- **SOURCE TEXT**
BibleContextAbout
Person

Zelophehad

Male

First-born, of the tribe of Manasseh, and of the family of Gilead; died in the wilderness. Having left no sons, his daughters, concerned lest their father’s name should be “done away from among his family,” made an appeal to Moses, who, by divine direction, appointed it as “a statute of judgment” in Israel that daughters should inherit their father’s portion when no sons were left (Num. 27:1-11). But that the possession of Zelophehad might not pass away in the year of jubilee from the tribe to which he belonged, it was ordained by Moses that his daughters should not marry any one out of their father’s tribe; and this afterwards became a general law (Num. 36).

Relationships

Key verses

Numbers 27:1
Then drew near the daughters of Zelophehad, the son of Hepher, the son of Gilead, the son of Machir, the son of Manasseh, of the families of Manasseh the son of Joseph. These are the names of his daughters: Mahlah, Noah, and Hoglah, and Milcah, and Tirzah.
Numbers 26:33
Zelophehad the son of Hepher had no sons, but daughters: and the names of the daughters of Zelophehad were Mahlah, and Noah, Hoglah, Milcah, and Tirzah.
Numbers 27:7
“The daughters of Zelophehad speak right. You shall surely give them a possession of an inheritance among their father’s brothers. You shall cause the inheritance of their father to pass to them.
Numbers 36:2
They said, “Yahweh commanded my lord to give the land for inheritance by lot to the children of Israel. My lord was commanded by Yahweh to give the inheritance of Zelophehad our brother to his daughters.
Numbers 36:6
This is the thing which Yahweh does command concerning the daughters of Zelophehad, saying, ‘Let them be married to whom they think best; only they shall marry into the family of the tribe of their father.
1 Chronicles 7:15
and Machir took a wife of Huppim and Shuppim, whose sister’s name was Maacah; and the name of the second was Zelophehad: and Zelophehad had daughters.

- **EXTRACTED ENTRIES**
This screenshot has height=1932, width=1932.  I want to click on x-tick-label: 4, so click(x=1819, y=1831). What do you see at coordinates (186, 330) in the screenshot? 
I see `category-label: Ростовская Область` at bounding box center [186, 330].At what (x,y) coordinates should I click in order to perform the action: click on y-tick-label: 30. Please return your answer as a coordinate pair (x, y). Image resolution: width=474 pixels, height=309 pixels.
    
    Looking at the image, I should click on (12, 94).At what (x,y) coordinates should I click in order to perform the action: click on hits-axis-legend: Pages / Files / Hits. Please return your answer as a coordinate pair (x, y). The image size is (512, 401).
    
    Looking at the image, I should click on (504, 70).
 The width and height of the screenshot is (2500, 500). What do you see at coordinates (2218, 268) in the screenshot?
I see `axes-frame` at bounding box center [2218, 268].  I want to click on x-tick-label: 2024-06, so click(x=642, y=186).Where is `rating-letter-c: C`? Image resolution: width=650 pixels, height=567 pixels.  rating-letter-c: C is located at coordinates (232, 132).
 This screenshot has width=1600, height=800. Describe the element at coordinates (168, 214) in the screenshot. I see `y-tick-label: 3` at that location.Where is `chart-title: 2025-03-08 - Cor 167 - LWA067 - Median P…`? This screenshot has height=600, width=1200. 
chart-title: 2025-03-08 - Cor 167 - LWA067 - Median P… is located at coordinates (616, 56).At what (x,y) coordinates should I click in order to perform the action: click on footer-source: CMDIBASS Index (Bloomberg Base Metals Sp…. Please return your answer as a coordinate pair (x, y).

- **EXERCISE PROMPT**
In the Zelophehad entry, whom did his daughters appeal to after he died without sons? The data are separate from the Zelophehad entry and have nothing to do with it.

- **REPLY**
Moses.